Ela complementa, por fim:
“Estamos em um sistema muito estruturado. Muito mesmo. E quando falo isso, é de um sistema de quase ou mais de cem anos em alguns veículos. A sensação que eu tenho é que alguns veículos estão dispostos em ceder e voltar, ceder e voltar, nesses pontos de avançar no debate. Um exemplo que trago no meu novo livro, inclusive, o ‘Tempestade Perfeita’. O caso George Floyd mudou a cobertura no mundo todo, em 2020, ao colocar pretos na linha de frente para participar mais. Num país como o Brasil, onde tínhamos e temos a maioria que se auto-declara preta ou parda, passamos a colocar mais na frente o protagonismo de jornalistas e âncoras negros. Todos os veículos fizeram um mea culpa. Olhem para hoje, novembro ou dezembro do ano passado, o presidente Lula convocou diversos jornalistas para um café da manhã. Cada veículo mandou o seu, e praticamente todos os enviados eram brancos. Isso é uma estratégia estrutural que se mexe um pouco para lá na frente voltar ao mesmo lugar. E a chance da gente movimentar essa estrutura de maneira definitiva, aos poucos, é pouca. Mas se a gente não se levantar, encorajar a tentar mudar a maneira de comunicar, as chances vão ser menores ainda, quase nulas diria. Por isso é que é importante nos atentarmos a isso. Basicamente é isso. E nós como profissionais de mídia temos mais que nunca mantermos nossos olhares para essas questões, que sempre vão ter de serem relevantes.“
A presença de Luciana foi extremamente elogiada pelos presentes, que destacaram sua capacidade de mostrar a profundidade da temática da cultura digital de ódio racial sob diversos prismas. Na próxima aula (15), o curso contará com a presença do professor Dennis de Oliveira, que explorará a diversidade da comunicação nas Américas, traçando um paralelo de como diferentes culturas moldaram as práticas comunicativas no continente com os pontos-chave do modelo midiático e jornalístico americano.

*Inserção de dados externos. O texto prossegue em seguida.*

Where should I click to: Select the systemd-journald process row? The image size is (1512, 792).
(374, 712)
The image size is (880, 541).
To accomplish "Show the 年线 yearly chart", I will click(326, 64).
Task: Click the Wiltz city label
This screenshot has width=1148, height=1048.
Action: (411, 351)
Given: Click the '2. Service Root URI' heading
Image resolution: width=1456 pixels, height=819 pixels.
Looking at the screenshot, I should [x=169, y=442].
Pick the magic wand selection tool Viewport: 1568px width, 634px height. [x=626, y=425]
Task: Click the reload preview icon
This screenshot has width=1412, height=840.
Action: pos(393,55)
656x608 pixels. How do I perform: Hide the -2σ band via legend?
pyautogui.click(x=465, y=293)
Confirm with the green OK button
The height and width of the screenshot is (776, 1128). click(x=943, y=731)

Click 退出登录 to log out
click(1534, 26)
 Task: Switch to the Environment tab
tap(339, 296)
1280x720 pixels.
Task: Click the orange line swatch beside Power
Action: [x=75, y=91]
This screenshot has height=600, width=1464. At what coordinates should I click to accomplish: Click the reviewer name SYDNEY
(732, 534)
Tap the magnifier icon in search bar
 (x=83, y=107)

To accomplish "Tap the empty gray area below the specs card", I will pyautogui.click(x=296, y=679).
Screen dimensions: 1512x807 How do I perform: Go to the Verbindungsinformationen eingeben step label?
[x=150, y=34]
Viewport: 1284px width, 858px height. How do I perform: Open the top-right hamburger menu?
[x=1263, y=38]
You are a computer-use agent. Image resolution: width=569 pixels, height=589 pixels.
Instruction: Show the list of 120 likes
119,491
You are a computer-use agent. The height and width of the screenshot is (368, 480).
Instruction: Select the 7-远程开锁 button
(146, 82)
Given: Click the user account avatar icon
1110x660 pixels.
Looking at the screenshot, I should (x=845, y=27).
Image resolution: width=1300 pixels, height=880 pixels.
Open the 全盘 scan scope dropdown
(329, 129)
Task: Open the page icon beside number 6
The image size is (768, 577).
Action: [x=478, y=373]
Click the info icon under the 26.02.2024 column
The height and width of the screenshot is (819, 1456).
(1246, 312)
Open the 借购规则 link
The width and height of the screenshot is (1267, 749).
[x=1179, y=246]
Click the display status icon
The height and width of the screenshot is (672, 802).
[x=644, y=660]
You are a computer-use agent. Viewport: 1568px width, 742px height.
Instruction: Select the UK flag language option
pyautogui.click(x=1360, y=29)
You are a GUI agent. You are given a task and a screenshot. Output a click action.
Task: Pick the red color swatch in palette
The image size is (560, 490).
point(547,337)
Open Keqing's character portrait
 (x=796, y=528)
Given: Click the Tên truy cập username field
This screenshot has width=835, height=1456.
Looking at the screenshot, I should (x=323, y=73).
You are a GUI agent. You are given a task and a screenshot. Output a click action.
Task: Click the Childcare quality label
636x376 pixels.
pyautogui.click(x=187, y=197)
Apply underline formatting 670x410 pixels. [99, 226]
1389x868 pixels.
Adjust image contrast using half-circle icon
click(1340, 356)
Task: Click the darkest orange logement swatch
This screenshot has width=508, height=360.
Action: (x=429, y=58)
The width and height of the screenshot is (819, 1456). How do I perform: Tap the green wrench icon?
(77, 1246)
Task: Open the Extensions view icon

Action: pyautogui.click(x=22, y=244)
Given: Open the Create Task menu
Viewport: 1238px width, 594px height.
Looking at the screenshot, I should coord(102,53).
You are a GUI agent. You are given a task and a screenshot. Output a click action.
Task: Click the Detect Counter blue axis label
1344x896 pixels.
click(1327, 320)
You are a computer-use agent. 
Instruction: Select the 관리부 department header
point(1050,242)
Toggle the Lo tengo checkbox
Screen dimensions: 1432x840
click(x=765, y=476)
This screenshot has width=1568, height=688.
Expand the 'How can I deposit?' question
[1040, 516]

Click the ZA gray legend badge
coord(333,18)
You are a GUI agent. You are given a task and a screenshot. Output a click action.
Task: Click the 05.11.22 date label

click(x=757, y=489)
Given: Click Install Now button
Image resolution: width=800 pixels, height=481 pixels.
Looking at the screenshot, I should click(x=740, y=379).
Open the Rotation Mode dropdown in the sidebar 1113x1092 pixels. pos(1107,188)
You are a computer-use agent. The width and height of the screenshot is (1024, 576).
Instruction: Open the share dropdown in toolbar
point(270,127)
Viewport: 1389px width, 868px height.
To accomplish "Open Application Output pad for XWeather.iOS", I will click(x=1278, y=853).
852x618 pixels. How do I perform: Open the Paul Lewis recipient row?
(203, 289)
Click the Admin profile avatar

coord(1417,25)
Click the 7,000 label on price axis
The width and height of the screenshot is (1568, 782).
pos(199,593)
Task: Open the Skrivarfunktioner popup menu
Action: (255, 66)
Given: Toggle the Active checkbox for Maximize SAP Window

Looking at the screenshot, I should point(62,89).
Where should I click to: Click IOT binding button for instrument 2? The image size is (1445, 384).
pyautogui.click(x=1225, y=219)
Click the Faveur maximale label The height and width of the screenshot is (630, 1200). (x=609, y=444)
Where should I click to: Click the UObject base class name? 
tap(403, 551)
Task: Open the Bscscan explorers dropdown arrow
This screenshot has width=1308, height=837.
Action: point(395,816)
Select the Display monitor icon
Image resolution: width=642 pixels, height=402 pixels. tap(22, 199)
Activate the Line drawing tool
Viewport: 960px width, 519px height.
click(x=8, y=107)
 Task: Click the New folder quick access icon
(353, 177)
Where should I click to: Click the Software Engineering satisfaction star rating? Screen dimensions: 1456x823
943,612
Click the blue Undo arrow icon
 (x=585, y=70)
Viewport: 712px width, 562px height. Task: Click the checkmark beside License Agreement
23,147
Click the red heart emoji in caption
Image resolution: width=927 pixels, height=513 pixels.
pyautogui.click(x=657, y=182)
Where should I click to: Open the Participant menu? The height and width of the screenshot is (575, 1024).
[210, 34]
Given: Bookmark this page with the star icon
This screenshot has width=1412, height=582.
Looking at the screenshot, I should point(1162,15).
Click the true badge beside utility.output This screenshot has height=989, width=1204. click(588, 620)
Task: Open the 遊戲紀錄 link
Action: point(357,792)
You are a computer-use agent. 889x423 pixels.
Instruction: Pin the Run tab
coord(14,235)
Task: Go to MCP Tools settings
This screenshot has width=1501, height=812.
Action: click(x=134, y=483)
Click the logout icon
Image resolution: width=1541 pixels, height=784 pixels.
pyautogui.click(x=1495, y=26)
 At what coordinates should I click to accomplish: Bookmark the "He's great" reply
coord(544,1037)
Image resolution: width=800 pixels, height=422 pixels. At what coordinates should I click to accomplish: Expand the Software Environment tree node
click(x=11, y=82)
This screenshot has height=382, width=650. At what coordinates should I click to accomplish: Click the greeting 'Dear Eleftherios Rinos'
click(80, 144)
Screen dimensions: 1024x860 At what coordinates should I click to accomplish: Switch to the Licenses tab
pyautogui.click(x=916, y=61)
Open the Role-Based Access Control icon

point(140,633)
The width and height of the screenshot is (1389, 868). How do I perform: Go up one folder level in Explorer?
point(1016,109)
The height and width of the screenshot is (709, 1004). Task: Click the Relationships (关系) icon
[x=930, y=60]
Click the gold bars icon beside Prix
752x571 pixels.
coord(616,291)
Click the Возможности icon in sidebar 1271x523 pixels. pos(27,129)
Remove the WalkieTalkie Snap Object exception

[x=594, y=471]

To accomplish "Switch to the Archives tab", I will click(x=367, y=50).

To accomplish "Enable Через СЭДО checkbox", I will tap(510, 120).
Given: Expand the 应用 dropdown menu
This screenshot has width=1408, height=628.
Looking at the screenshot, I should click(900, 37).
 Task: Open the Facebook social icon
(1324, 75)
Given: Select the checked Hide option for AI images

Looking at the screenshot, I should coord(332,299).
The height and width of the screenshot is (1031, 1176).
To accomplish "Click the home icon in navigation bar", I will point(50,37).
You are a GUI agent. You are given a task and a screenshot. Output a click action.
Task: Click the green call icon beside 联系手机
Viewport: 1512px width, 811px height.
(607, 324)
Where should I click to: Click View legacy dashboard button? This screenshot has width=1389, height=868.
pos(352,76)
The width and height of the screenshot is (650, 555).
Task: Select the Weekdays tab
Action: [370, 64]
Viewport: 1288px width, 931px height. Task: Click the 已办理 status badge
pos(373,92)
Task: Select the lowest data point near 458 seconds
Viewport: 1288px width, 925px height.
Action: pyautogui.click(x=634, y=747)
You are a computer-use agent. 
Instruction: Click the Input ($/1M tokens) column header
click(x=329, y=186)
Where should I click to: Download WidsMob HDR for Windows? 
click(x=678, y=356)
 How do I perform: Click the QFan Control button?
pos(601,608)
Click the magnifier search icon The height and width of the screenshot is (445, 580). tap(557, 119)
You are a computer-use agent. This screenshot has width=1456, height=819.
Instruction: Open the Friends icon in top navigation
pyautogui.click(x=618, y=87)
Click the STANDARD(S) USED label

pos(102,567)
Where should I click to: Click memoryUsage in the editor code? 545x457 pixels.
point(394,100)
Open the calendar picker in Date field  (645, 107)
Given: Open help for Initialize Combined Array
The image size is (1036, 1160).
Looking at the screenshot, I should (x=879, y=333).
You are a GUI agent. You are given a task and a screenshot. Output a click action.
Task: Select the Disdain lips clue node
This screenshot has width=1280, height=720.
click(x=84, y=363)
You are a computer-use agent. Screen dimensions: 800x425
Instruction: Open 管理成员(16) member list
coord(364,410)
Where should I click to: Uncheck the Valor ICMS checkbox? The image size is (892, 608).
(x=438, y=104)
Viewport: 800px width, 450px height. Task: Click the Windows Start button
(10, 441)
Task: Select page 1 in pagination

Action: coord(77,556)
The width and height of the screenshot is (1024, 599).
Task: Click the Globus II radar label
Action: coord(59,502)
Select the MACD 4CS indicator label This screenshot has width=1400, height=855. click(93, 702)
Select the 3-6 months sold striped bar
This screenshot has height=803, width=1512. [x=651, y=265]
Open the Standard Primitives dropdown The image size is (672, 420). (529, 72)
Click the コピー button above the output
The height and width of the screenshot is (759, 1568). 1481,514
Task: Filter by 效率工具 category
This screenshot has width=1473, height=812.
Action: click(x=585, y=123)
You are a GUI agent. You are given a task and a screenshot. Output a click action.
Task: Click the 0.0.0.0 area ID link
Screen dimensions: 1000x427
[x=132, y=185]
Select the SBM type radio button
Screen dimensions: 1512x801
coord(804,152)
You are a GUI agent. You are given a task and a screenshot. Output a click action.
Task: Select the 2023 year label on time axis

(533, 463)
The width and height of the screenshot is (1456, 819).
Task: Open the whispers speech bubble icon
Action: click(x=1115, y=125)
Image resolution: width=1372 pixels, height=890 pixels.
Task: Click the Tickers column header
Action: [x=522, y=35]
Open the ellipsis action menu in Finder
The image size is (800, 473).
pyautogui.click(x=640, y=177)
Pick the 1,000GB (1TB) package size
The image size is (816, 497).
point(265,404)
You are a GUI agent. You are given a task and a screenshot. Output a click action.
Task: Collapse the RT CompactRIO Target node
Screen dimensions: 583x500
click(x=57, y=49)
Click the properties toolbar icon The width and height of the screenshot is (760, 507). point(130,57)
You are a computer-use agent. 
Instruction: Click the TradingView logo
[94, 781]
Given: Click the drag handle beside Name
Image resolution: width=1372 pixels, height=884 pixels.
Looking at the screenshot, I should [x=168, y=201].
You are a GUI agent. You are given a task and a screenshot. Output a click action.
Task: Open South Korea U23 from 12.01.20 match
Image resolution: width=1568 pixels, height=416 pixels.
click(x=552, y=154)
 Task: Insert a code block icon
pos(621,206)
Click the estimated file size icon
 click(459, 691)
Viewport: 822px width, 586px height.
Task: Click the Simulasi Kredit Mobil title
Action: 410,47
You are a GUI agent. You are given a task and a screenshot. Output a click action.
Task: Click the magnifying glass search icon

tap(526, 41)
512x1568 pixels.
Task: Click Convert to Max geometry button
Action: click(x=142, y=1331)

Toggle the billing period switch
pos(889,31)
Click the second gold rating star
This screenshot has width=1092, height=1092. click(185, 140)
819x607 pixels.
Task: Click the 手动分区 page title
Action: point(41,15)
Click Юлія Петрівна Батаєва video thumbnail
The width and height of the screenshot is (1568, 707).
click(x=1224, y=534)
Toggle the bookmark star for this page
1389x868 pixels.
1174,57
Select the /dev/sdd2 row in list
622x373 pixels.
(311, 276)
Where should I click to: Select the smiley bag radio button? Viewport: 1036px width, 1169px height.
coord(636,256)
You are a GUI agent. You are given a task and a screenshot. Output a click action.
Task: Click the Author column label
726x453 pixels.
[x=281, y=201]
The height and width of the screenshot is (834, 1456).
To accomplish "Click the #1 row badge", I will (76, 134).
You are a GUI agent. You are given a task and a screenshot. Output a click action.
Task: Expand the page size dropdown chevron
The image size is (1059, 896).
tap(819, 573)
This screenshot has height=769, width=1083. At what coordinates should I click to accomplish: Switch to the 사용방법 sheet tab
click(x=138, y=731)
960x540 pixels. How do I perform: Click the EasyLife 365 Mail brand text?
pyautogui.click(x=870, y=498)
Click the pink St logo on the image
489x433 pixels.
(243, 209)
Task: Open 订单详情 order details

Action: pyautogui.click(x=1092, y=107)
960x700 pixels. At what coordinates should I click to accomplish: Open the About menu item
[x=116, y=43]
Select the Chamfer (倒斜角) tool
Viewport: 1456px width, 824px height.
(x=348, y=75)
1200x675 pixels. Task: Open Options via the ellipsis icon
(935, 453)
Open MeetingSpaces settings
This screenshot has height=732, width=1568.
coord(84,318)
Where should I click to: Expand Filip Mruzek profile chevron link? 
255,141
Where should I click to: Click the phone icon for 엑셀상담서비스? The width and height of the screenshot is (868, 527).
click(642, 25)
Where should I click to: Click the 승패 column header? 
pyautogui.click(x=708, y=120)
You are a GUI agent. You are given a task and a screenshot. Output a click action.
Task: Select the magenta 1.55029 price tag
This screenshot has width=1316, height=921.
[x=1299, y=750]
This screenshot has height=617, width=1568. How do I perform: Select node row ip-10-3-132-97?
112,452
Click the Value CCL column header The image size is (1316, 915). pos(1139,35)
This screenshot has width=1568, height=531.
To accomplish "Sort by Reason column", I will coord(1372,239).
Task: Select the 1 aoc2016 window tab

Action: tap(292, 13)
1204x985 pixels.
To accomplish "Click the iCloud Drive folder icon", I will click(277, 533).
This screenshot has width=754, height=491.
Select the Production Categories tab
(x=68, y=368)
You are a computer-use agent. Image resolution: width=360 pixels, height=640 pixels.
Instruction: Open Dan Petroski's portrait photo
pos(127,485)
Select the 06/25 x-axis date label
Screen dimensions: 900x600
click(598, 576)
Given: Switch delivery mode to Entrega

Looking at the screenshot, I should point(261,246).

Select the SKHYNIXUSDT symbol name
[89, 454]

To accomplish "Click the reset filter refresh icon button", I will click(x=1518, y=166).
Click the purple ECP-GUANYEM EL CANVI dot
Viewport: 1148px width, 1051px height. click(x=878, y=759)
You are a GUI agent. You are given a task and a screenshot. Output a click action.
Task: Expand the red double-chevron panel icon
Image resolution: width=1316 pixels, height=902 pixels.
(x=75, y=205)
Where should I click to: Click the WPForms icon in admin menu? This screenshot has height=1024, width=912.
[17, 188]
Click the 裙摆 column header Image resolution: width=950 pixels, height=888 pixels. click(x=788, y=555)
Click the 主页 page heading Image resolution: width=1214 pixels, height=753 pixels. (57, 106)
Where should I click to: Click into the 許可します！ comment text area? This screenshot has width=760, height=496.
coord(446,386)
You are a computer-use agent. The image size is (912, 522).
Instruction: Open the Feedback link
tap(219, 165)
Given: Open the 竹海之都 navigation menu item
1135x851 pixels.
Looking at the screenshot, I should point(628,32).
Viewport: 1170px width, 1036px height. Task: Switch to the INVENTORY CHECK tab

Neste segundo encontro, Dennis — que é jornalista, professor, doutor em Ciências da Comunicação, além de coordenador do Centro de Estudos Latino-Americanos em Cultura e Comunicação (CELACC) e atuante em diversas outras áreas acadêmicas — discutirá também dentro da comunicação nas Américas semelhanças e diferenças em distintos países e regiões. O pesquisador abordará, principalmente, neste tópico, o impacto das culturas indígenas, colonização e os inúmeros movimentos sociais e avanços tecnológicos na construção deste processo comunicativo.